Here’s a question, although I think I know the answer: Did Maricopa County CPS have the series of manuals put out by the U.S. Office on Child Abuse and Neglect that’s meant to educate and guide CPS caseworkers in dealing with those issues? Specifically, did it have the one published in June of 2006 specifically relating to fathers? Here it is.
It’s 127 pages of information about the value of fathers to children and how to effectively involve them in dealing with cases of child abuse and neglect. In other words, it applies directly to the case of Woody Iacovetta and his son Jordan.
This manual is designed to help caseworkers:
Recognize the value of fathers to children;
Appreciate the importance of fathers to the case planning and service provision process;
Understand the issues unique to working with fathers;
Effectively involve fathers in all aspects of case management, from assessment through case closure;
Work successfully with fathers in a wide range of family situations and structures.
It recites that, in the most recent year for which statistics were available, mothers committed 40.8% of all child abuse and neglect nationwide while fathers committed 18.8%. It points out that state and federal child protection laws seek to ensure that all children live free from abuse and neglect. It goes on to educate CPS caseworkers about the benefits of fathers to children.
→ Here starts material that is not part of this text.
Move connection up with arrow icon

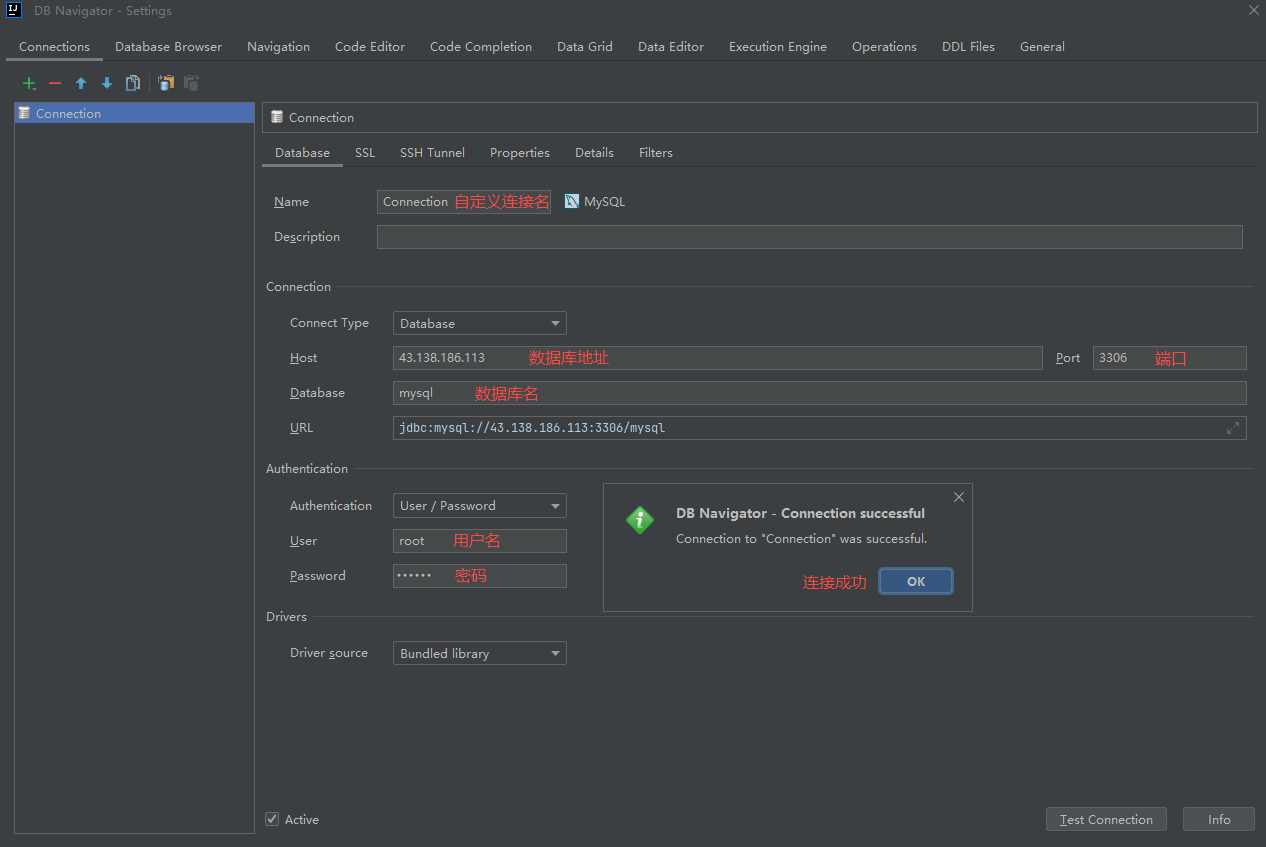[81, 83]
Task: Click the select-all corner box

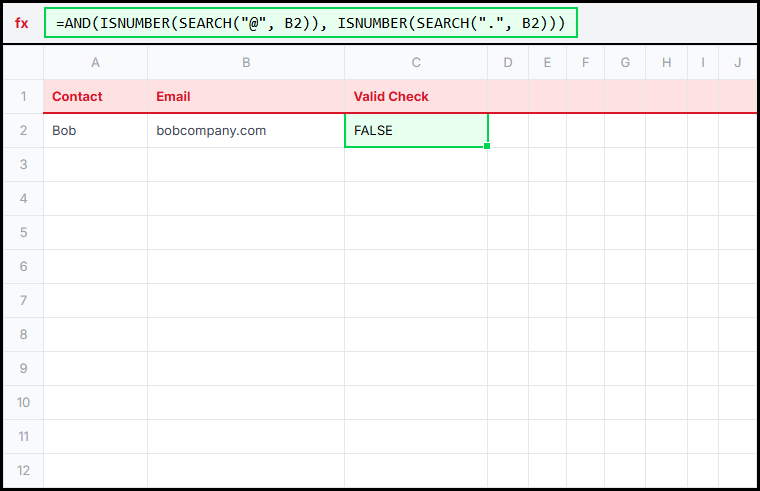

A noted sociologist, Dr. David Popenoe, is one of the pioneers of the relatively young field of research into fathers and fatherhood. “Fathers are far more than just ‘second adults” in the home,’ he says. “Involved fathers bring positive benefits to their children that no other person is as likely to bring.’ Fathers have a direct impact on the well-being of their children. It is important for professionals working with fathers– especially in the difficult, emotionally charged arena in which child protective services (CPS) caseworkers operate–to have a working understanding of the literature that addresses this impact. Such knowledge will help make the case for why the most effective CPS case plans will involve fathers.
So, given that state and federal laws seek to protect children and that fathers “have a direct impact on the well-being of their children,” you’d think that CPS workers would be trained to do exactly what the manual urges them to do – involve fathers in the process. But they don’t. And Maricopa County CPS didn’t in Iacovetta’s case.
After all, the lawyer who tossed aside the value of fathers with a casual “we don’t have the manpower’ to make a phone call isn’t likely to represent a client with much respect for fathers.
So I’d like to know: are the CPS caseworkers who didn’t contact Jennifer Jansma’s doctors and who didn’t contact Jordan’s father even aware of the training materials published by the federal government for the express purpose of involving fathers when abuse or neglect is suspected?
If they are, why didn’t they follow the steps outlined in the manual? If they aren’t, why aren’t they? The manuals don’t do any good if people don’t read them.
The Arizona Republic writer puts it this way:
1. The law requires you to conduct “prompt and thorough investigation’.
2. Maybe the story that Jansma, the mentally ill woman who killed her son, told about Iacovetta wasn’t quite the whole story. You might have found that Jordan’s father and grandmother had long been worried about his safety.
And 3. It just might have saved a little boy’s life.
It turns out that ignoring a child’s father can have real consequences. Who knew? Apparently not Maricopa County CPS.